4.2 The tuning of pianos and organs
The piano sound is produced by hammers striking long thin rods, some of which
are loaded with a uniform wire winding. The modes of vibration of these long
rods approximate fairly closely to those of a stretched flexible string, but
the stiffness associated with their finite diameter is detectable and is taken
into account by the piano tuner. Whereas the ideal, infinitely flexible
stretched string would have free vibrations whose frequencies coincided with
the harmonic series based on the lowest, whole string frequency, stiffness
increases the frequency of the partials relative to the harmonic frequency.
Once a piano tuner has established an equal tempered chromatic octave, his/her
normal procedure (from which special purposes, such as to prepare a piano
for playing with an electronically tuned electric bass guitar, may require
departure) is to tune octaves above and below these notes by eliminating beats
between the first partial (fundamental) of the upper note and the second
partial of the lower one. On one of this writer's pianos, a baby grand,
measurement of frequencies with an electronic tuner shows that this
procedure produces a smooth enlargement of the intervals of about three
cents over the seven octaves.
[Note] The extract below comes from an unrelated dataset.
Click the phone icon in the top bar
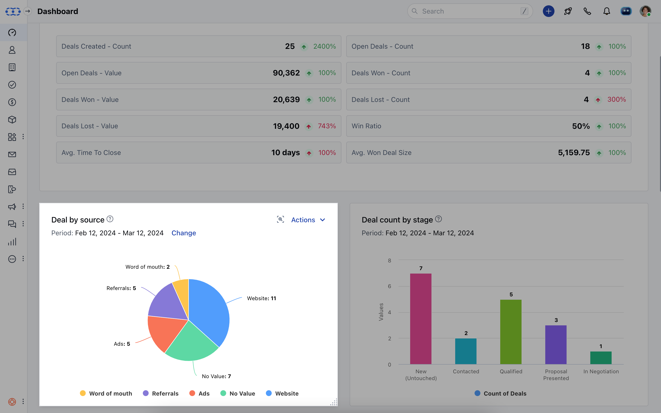 coord(587,11)
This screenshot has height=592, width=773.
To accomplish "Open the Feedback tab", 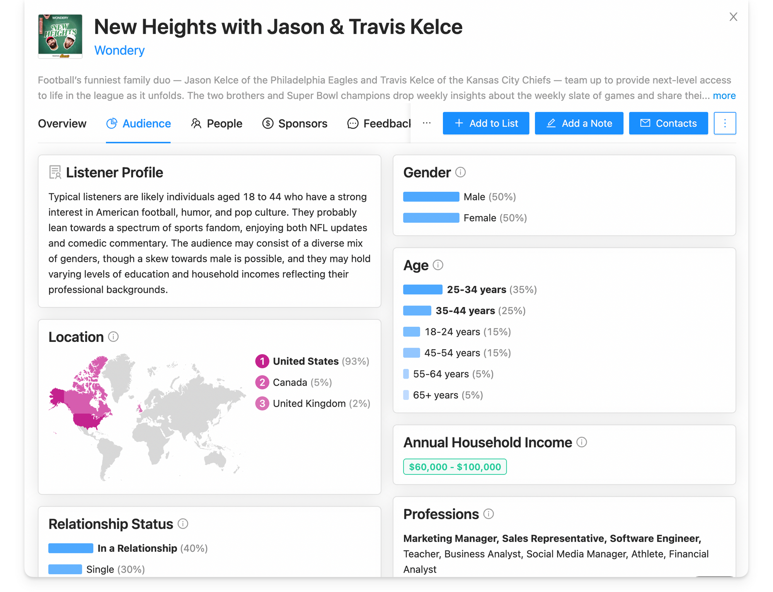I will click(x=379, y=123).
This is consistent with an average enlargement of
the ideal octave interval between the partials by about 1 part in 3000. Benade
tabulates the calculated frequencies of the partials of a typical piano string
with a fundamental of 261.63 Hz. (middle C), and gives a slightly higher figure,
just under 1 part in 2000 for the sharpness of the second (octave)
partial.[14] This may be regarded as reasonable agreement
between an average over the whole keyboard and a single value which may not be typical.